La question posée, puis les réflexions de Bernard ouvrent différents axes de réflexions (attention, gros pavé brut de décoffrage à suivre, bon courage).
Pour rappel, l'essence même de la guerre, c'est qu'il n'est pas possible de tout maîtriser, contrôler dominer (voir le fameux SNAFU des américains). Tout plan préparé à l'avance va donc être confronté à des situations et évènements souvent non prévisibles qui vont apporter leurs lots de complications en cascade. Grain de sable et effet papillon sont les plaies des "plans parfaits".

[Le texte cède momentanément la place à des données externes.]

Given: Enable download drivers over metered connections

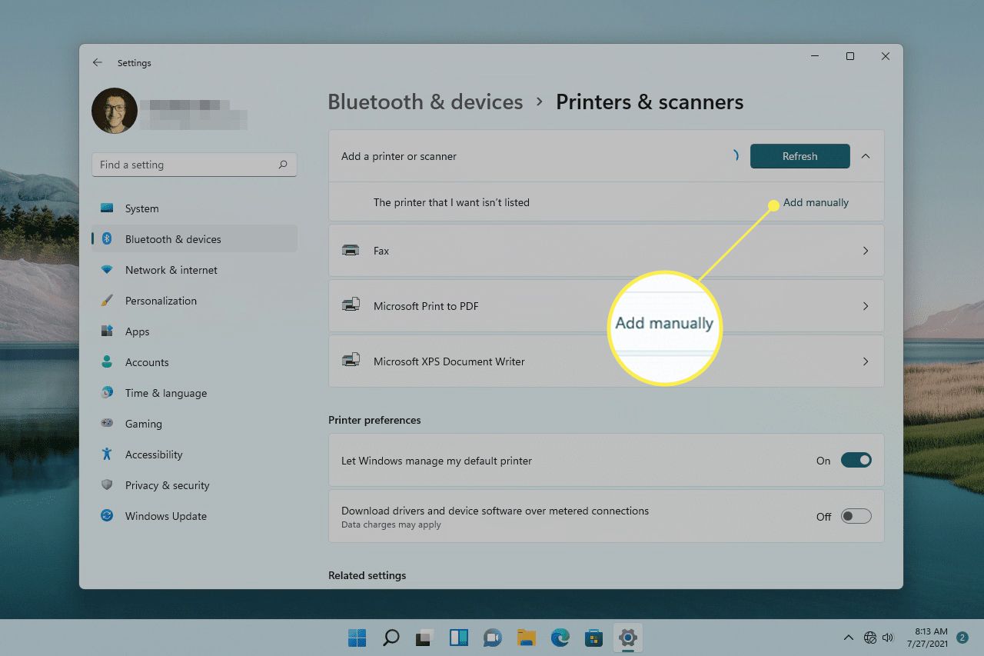Looking at the screenshot, I should 856,517.
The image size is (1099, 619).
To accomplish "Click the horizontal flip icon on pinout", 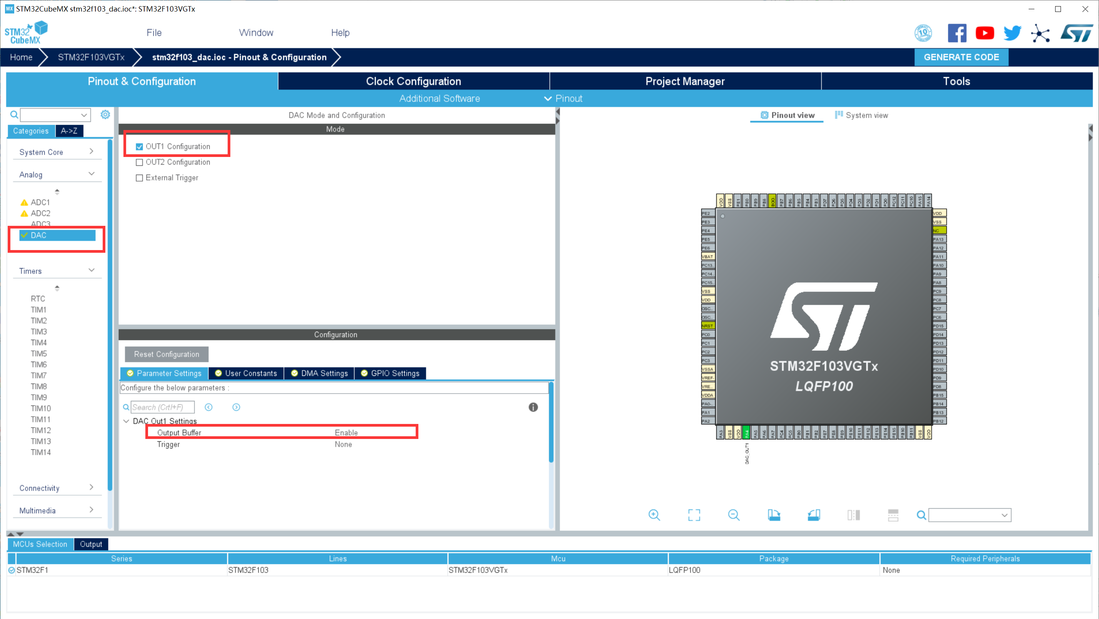I will click(854, 516).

Le bon stratège est donc celui qui arrive à réduire les contingences externes au minimum de manière à moins perdre le contrôle de la situation que son adversaire. D'où la fameuse phrase de Napoléon, lorsqu'on lui parlait des mérites d'un officier qu'il ne connaissait pas : "« Fort bien, mais a-t-il de la Chance ? » (merci Jeff d'avoir ouvert le bal avec cette citation). Il faut comprendre le mot "chance", par avoir une capacité (intuition/déduction/instinct etc.) à être au bon endroit au bon moment, à savoir séparer le superflus de l'essentiel afin prendre la bonne décision malgré une situation qui n'est plus sous contrôle. Ce talent qui fait dire aux autres ce type :
- a toujours le c* bordé de nouilles,
- est né sous une bonne étoile,
- est un génie,
ou tout simplement, mais comment fait-il ?

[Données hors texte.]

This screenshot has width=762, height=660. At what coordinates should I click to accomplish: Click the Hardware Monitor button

Pour le wargame c'est la même chose, beaucoup de bon joueurs sont ceux qui arrivent à réduire l'impact d'un ou plusieurs mauvais coup du sort en intégrant les échecs dans le plan (seconde ligne de troupes, bon timing…). Ensuite, la belle manœuvre c'est simplement la cerise sur le gâteau (la forme par opposition au fond).
L'aléatoire dans les mécanismes de jeu :
Pour représenter les trop nombreux facteurs imprévus impossibles à définir/simuler, le wargame utilise l'aléatoire pour s'en affranchir.
C'est donc un mécanisme de simulation fondamental à mettre au même niveau que l'échelle (représentation de l'espace/des troupes et de l'écoulement du temps) lors de la conception d'une règle.
Un exercice amusant pour se faire une idée consiste par exemple à jouer une grosse bataille avec arbitre en multi-joueurs (avec une chaîne de commandement définie). Pour corser, des joueurs répartis sur des tables dispersées (des morceaux du champs de bataille) au lieu d'une table unique jouable par tous… L'effet tunnel, la non remonté d'informations, les problèmes d'interprétation, le bon timing, tout peut dégénérer.
Malheureusement cela demande de la place, beaucoup de matériel et de joueurs motivés disponibles ce qui n'est pas chose aisée. De plus, dans ce cas on aborde "que" le problème de commandement et de l'application des ordres (effet hélicoptère).
Si l'aléatoire choque pour simuler le réel, autant jouer aux échecs/dames/ go (symétrie parfaite, peu de variables et tous connus) etc. qui eux sont parfaits pour développer son acuité cérébrale.
Quel type d'aléatoire et pour quoi faire ?
C'est surtout un choix de conception. Les jeux pour lesquels le ludique compte beaucoup utilisent souvent un mécanisme connu des concepteurs de règles, à savoir le dé pour toucher de l'attaquant puis le dé de sauvegarde du défenseur. Le résultat est donc lié aux deux jets et donne de suite une dramatisation du test par une opposition (tel un duel). C'est l'effet montagnes russes, si l'attaquant fait un bon résultat il va être content (la montée du plaisir), en face le défenseur va transpirer, il jette son dé (tadadaaaa, tout le monde est accroché au résultat)… et réussi ! Ouf, sauvé, il jubile, il a l'impression d'avoir réalisé lui-même un exploit et l'attaquant dépiter maudit la chance de son adversaire.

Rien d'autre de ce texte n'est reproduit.